Certain demographics are more vulnerable to these kinds of pressures than others. Research at the University of Arizona has found that minority women, women with low socioeconomic status and women with less education generally have less power with their care providers. As a result, they are more likely to have unwarranted cesarean deliveries. Conversely, "women with racial and socioeconomic advantages use them to avoid medically unnecessary cesarean deliveries."

"What's really behind a lot of it is racism," says Jennie Joseph, a midwife who founded Commonsense Childbirth, a birth center in central Florida. And inequalities in treatment lead to alarming inequalities in outcomes. Evidence from the CDC revealed that 46 percent of maternal deaths among African-American women were potentially preventable, compared with 33 percent of such deaths among white women. And among women diagnosed with pregnancy-induced hypertension, African-American and Latina women were, respectively, 9.9 and 7.9 times more likely to die than white women with the same complications.

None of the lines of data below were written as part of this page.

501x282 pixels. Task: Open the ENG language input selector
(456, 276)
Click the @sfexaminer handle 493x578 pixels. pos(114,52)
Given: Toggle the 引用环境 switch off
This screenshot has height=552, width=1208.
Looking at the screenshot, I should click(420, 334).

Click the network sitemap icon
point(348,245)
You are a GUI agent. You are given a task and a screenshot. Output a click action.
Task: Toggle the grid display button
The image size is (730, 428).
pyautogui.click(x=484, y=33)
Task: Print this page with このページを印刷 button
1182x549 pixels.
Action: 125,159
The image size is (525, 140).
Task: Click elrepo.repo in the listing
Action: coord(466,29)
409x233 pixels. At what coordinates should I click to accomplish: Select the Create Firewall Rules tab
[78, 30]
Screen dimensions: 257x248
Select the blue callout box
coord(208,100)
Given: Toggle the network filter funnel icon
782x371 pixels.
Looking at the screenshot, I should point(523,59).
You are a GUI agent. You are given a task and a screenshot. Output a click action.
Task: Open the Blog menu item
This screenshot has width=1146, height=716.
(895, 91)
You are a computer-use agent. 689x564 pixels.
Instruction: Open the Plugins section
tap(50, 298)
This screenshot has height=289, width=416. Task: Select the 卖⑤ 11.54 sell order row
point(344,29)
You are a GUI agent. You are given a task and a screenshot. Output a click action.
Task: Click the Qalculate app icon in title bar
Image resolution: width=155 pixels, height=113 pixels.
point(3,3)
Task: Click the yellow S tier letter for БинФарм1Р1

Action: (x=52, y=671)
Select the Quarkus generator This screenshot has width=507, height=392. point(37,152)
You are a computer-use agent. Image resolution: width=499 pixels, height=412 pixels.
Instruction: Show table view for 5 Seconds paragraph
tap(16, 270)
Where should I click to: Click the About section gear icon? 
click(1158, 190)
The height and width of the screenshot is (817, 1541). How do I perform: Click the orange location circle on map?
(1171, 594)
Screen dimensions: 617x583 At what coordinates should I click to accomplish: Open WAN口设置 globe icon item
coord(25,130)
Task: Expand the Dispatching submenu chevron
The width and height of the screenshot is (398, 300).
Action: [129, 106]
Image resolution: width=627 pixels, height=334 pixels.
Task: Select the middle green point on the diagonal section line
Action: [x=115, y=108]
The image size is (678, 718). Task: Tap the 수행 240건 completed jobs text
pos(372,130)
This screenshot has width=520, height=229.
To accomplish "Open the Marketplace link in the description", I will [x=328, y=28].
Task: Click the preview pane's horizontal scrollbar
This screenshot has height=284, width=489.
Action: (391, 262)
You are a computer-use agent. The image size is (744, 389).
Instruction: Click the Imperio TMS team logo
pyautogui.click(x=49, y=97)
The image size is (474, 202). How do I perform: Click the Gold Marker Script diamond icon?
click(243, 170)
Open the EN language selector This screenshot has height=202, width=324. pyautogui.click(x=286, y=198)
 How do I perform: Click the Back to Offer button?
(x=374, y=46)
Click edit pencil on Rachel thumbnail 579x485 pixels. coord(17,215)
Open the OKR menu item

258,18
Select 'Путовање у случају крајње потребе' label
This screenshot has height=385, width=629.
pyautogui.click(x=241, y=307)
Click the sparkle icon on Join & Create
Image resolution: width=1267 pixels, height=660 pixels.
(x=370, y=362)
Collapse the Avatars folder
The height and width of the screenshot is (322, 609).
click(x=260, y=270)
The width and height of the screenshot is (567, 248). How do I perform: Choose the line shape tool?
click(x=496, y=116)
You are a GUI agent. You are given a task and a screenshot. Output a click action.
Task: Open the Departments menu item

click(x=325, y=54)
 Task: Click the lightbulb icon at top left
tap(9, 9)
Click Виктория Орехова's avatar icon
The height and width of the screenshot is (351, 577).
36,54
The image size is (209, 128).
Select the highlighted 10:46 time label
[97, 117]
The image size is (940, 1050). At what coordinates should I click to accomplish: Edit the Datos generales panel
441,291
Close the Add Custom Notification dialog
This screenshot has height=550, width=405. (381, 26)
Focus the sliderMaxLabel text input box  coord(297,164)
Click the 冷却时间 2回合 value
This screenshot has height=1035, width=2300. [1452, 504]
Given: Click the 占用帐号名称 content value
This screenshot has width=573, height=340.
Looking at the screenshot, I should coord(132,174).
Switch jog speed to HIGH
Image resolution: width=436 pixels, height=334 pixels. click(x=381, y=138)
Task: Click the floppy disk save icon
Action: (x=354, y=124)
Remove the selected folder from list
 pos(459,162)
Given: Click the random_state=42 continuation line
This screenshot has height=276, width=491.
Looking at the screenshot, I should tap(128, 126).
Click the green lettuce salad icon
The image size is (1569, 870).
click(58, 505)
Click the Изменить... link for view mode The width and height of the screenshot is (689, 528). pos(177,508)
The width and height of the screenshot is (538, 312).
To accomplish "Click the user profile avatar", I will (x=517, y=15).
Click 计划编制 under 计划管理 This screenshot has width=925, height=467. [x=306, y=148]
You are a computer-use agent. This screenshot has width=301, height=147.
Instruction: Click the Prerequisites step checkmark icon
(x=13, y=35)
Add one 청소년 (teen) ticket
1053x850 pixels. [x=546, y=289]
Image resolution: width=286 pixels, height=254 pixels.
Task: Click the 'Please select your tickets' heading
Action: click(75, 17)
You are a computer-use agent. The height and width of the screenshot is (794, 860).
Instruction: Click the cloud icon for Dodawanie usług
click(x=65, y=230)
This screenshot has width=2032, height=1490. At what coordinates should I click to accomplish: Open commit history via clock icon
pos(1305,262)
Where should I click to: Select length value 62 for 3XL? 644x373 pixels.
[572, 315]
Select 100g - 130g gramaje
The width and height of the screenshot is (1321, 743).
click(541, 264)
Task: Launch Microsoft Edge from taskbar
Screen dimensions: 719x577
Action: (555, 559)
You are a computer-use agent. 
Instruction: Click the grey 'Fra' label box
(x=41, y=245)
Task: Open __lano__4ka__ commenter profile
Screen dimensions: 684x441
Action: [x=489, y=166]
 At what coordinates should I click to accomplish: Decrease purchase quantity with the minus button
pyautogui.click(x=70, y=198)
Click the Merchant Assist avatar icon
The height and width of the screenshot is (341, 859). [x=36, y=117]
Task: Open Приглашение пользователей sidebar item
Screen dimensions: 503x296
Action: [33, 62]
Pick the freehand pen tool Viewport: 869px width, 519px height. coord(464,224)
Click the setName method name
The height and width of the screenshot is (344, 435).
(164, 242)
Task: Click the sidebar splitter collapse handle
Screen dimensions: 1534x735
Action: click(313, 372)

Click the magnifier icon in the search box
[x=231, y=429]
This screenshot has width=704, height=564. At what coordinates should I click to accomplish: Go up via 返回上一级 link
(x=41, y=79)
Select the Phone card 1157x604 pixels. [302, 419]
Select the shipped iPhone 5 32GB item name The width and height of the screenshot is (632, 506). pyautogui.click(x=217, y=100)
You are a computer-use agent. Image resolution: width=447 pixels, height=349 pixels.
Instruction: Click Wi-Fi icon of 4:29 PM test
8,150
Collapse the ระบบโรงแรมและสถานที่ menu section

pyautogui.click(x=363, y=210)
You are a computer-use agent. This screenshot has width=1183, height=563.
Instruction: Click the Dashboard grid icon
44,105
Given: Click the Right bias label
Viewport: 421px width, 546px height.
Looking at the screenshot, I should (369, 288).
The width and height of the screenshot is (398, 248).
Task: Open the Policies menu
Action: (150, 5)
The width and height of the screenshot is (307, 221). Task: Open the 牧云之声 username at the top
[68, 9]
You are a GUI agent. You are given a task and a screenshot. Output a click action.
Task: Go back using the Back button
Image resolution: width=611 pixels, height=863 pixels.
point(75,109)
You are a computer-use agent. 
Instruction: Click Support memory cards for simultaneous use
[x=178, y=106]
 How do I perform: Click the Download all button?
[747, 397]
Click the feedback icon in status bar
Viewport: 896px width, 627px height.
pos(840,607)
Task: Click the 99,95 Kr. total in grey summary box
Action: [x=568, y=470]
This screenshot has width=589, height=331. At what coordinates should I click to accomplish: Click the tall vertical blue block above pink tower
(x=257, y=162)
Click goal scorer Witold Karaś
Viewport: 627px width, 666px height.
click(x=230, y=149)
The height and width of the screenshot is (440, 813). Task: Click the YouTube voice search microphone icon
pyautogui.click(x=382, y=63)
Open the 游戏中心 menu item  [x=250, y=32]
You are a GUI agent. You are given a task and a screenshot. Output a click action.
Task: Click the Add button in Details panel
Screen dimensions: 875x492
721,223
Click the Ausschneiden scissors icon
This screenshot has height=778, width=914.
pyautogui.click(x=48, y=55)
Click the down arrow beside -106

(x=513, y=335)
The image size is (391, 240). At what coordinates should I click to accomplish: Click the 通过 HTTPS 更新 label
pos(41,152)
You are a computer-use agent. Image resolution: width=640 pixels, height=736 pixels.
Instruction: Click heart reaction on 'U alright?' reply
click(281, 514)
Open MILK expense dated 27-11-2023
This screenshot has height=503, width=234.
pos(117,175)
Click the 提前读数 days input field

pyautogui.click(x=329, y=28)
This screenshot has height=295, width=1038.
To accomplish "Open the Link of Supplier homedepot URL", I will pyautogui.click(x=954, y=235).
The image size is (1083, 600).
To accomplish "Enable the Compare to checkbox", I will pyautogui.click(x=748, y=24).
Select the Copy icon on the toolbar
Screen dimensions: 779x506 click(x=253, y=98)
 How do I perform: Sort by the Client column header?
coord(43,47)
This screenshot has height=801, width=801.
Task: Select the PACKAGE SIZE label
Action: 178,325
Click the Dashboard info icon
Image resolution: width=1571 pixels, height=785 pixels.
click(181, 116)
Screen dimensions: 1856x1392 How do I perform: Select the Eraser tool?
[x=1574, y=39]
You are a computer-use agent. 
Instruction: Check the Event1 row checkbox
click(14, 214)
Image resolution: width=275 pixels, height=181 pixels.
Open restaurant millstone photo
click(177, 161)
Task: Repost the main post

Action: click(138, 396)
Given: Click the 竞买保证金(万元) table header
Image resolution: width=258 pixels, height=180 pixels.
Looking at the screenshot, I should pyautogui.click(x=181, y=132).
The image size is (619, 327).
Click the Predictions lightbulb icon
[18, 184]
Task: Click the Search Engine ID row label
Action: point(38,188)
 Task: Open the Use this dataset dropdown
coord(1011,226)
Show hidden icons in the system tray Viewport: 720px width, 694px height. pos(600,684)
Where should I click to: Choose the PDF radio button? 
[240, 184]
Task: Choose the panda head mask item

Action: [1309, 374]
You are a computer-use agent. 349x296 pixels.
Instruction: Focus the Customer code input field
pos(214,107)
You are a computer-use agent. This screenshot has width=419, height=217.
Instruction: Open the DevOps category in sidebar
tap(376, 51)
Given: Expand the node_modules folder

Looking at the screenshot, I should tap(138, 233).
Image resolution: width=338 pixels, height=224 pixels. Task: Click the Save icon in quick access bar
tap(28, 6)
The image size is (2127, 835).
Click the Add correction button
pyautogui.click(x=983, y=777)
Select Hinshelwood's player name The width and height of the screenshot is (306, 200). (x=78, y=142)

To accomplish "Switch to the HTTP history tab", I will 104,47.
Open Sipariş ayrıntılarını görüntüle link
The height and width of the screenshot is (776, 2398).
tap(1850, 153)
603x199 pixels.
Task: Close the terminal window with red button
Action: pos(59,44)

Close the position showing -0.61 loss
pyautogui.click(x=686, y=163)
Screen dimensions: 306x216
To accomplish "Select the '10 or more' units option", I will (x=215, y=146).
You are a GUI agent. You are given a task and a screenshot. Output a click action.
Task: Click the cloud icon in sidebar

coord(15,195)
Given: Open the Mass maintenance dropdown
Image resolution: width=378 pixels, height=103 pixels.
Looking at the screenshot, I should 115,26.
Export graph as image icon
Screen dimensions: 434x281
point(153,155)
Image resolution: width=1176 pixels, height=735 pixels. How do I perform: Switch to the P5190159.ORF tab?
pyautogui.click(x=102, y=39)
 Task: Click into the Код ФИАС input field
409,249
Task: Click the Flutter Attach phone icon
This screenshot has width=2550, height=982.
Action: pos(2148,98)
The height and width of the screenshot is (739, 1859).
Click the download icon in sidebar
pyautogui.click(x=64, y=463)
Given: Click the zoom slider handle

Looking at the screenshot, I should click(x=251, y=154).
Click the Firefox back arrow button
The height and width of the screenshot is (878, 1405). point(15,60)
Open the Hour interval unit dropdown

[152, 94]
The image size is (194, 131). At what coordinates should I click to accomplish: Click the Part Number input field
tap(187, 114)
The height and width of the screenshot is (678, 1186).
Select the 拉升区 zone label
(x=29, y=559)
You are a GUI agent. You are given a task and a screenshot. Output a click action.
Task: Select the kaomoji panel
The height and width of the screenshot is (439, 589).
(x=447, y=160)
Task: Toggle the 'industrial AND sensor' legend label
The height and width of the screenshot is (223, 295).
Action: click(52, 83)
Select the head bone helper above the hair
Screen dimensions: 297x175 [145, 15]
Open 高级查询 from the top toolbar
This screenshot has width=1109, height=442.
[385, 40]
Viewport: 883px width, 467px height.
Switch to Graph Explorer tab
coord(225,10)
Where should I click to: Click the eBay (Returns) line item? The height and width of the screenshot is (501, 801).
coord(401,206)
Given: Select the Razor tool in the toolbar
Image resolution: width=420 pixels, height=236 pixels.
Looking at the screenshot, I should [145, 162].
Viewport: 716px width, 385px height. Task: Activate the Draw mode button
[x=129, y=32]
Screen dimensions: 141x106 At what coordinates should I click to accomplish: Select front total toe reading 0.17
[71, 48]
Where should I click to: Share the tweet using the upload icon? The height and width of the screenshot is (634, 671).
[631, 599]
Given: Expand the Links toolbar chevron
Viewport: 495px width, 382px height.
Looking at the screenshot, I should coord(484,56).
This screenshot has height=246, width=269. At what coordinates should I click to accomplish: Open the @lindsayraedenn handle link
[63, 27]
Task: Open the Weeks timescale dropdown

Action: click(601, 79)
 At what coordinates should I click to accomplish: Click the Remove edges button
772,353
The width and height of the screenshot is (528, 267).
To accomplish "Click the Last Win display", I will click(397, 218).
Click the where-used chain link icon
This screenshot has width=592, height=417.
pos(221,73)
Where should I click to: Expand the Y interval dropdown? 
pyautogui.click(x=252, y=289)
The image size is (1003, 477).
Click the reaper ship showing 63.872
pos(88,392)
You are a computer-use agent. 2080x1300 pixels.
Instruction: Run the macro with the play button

There are measures that states, hospitals and care providers can adopt to directly close gaps in mortality and deliver better care. Last year, the Alliance for Innovation on Maternal Health, a national coalition of more than 20 organizations that do childbirth-related work, launched an initiative to prevent maternal deaths over the next four years by disseminating "safety bundles" to institutions with birth facilities. The packets include resources for dealing with severe hypertension and obstetric hemorrhage, as well as a framework for reducing unnecessary cesarean deliveries. During a pilot program with the safety bundles in California, the maternal mortality rate per 100,000 live births decreased from 16.9 to 6.2 over the course of six years. "Many of these maternal deaths and severe morbidities are preventable," Lu says. "The safety bundles go after lower-hanging fruit." The goal, he says, is simply to help obstetrics catch up to the best science.

However, greater standardization stands to improve only half the equation. The fact remains that the women who face the highest risk of complications are those most likely to receive lower-quality care, leading many women of color, including Crenshaw, to the conclusion that the best opportunities for equality exist outside of the mainstream health care system.